◆ PASSAGE PROVIDED
>> start
Here is my "two cents" worth of answers to your questions. BTW, I purchased 300,000 points back in 2006 right after they started offering the program. Welk Escondido is a great resort, and close to home. The new mountain villas look terrific.

In my opinion, the program is a good value and meets my needs (I also own three Marriott properties and have exchanged into other resorts so I have a little bit of perspective on Welk vs other TS).

1. I think the point system is good in that it gives you flexablity within the Welk Resort system locations, that is Escondido, Branson, Palm Springs and Cabo San Lucas (future). You use your points whenever and where ever you want without regard to location or season. All points spend the same no matter the location. You only spend the points you need for the unit size you need. This is obviously different from a fixed week in a fixed location.

2. The upside is flexability, the downside is additional cost to you to convert and then the "loss" of your fixed week in Escondido. 

3. If you deposit your "points" week (1 or 2 bedroom points value) into II, Welk gives you a prime trading week (at least they did for me) as well as an AC for an additonal week. I have only done one deposit of a one bedroom and the deposited week is pulling all kinds of super high quality trades including Marriotts thru II.
>> end
◆ WHAT THE TASK ASKS
Output the passage of the forum post on the Welk points program from "In my opinion, the" up to and including "vs other TS).", verbatim.

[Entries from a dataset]
>> start
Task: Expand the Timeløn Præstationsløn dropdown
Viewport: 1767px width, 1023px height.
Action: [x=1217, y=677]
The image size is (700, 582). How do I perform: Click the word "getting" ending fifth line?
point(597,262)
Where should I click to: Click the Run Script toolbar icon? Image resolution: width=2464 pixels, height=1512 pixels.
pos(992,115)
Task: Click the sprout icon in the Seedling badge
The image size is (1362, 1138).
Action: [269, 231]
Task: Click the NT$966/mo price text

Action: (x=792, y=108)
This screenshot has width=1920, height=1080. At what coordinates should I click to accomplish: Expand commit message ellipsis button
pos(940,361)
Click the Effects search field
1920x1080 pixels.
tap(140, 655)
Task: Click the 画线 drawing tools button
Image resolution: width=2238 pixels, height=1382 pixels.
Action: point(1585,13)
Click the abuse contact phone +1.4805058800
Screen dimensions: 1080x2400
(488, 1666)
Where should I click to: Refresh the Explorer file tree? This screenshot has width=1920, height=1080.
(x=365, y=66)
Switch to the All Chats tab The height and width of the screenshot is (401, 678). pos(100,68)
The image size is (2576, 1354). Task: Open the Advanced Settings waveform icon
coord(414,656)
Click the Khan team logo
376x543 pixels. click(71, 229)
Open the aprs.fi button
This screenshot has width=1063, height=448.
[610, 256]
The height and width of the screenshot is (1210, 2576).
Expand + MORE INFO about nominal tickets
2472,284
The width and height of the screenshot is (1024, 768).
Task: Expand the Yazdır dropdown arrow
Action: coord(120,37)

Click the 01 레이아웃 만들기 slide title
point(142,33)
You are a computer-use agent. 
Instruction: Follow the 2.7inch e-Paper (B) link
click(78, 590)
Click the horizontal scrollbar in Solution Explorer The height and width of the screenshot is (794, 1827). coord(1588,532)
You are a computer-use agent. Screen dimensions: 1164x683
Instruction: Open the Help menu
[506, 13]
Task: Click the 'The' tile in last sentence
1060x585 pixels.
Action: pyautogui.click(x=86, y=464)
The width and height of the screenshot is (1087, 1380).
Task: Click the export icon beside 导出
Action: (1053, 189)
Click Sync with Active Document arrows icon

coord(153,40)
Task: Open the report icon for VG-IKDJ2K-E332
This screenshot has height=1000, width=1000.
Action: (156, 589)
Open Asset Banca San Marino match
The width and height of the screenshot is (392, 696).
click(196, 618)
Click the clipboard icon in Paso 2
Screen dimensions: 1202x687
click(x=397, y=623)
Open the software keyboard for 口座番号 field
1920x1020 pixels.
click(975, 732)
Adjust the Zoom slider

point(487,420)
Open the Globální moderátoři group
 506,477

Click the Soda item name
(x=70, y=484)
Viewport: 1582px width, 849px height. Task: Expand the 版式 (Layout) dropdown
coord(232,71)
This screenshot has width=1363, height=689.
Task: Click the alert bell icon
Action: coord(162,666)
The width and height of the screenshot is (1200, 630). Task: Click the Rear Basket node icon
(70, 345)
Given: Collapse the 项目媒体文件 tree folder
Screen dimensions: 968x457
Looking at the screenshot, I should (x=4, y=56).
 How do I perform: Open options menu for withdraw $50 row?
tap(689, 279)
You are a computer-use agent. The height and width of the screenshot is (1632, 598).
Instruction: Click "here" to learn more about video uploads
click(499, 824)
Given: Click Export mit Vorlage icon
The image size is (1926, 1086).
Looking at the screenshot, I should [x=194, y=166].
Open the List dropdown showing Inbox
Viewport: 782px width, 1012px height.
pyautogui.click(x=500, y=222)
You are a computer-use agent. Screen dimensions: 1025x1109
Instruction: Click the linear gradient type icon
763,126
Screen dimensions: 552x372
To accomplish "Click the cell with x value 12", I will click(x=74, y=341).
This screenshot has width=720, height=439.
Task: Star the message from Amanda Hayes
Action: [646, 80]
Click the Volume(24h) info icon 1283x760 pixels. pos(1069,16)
>> end
◆ RESPONSE TO THE EXERCISE
In my opinion, the program is a good value and meets my needs (I also own three Marriott properties and have exchanged into other resorts so I have a little bit of perspective on Welk vs other TS).